Hedge fund manager David Neuhauser believes that markets are perplexed about the likelihood of a U.S. recession, and that someone must have made a mistake.
On Monday, the CIO of Livermore Partners stated to CNBC that many investors are hoping for a "Goldilocks" scenario, where the economy neither grows too rapidly nor shrinks too significantly.
According to the speaker, it was believed that the Fed would cut rates because a soft landing was approaching. It seems that way, based on the surface.

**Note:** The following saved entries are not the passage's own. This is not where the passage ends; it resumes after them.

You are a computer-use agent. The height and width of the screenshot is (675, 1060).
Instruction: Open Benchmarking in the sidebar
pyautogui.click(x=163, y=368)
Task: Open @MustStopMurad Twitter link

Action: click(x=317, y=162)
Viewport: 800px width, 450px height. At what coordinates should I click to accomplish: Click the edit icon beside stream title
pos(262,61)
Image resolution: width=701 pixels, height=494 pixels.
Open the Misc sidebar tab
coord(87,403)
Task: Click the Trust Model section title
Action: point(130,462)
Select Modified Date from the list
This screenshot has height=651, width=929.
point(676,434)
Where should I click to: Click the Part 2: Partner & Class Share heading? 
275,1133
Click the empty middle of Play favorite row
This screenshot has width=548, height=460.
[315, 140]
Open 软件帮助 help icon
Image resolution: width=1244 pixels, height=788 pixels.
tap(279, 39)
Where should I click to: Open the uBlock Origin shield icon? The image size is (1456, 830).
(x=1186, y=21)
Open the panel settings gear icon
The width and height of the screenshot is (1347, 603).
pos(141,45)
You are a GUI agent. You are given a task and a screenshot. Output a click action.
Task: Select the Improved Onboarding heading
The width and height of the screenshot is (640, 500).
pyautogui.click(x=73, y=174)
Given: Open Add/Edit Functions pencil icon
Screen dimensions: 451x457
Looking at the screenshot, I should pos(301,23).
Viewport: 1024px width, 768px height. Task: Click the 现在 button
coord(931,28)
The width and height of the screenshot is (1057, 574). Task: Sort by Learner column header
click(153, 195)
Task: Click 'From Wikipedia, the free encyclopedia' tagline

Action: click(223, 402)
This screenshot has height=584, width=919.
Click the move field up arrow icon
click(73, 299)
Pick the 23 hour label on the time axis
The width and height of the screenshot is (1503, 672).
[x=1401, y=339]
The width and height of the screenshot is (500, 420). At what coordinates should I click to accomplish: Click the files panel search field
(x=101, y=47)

The latest jobs data and inflation figures have increased optimism that a recession can be prevented in the U.S. In November, nonfarm payrolls exceeded expectations, and October's inflation figures surpassed projections, with consumer prices remaining unchanged from the previous month and increasing by 3.2% year-over-year.
Neuhauser stated, "While appearing fine on the outside, there are many cracks hidden beneath the surface."
He pointed out the weaknesses in the U.S. consumer and global economy, specifically China, and the persistent high inflation rates in several countries.
He said, "It seems like the U.S. is the best place to be, but I wonder if the future path will see things start to decline or if we'll glide down and corporate earnings will be protected from the storm."
People believe that they don't understand today, but that's the narrative.
According to Neuhauser, Livermore Partners' investments in oil and gas markets are presenting a different economic outlook compared to the overall market trends.
According to the expert, looking at the oil market and the gold market indicates a recession is imminent. However, analyzing the tea leaves, economists predict a soft landing for the U.S. economy. The 10-year Treasury yield also supports this prediction.
In September, oil prices were trading around $97 per barrel, but by early Monday in February, they had fallen over 20% to around $75.67 per barrel.
From their early October lows of approximately $1,810 per ounce, gold has soared to around $1,991 an ounce on Monday, despite reaching a record high of over $2,100 per ounce last week.
As oil prices decline and gold prices rise, recessionary fears are increasing. Despite strong jobs data, 10-year Treasury yields jumped on Friday, with the yield hovering around 4.254% early Monday.
"It's difficult to determine who has it wrong, but I am waiting to see what the right course of action is," Neuhauser stated.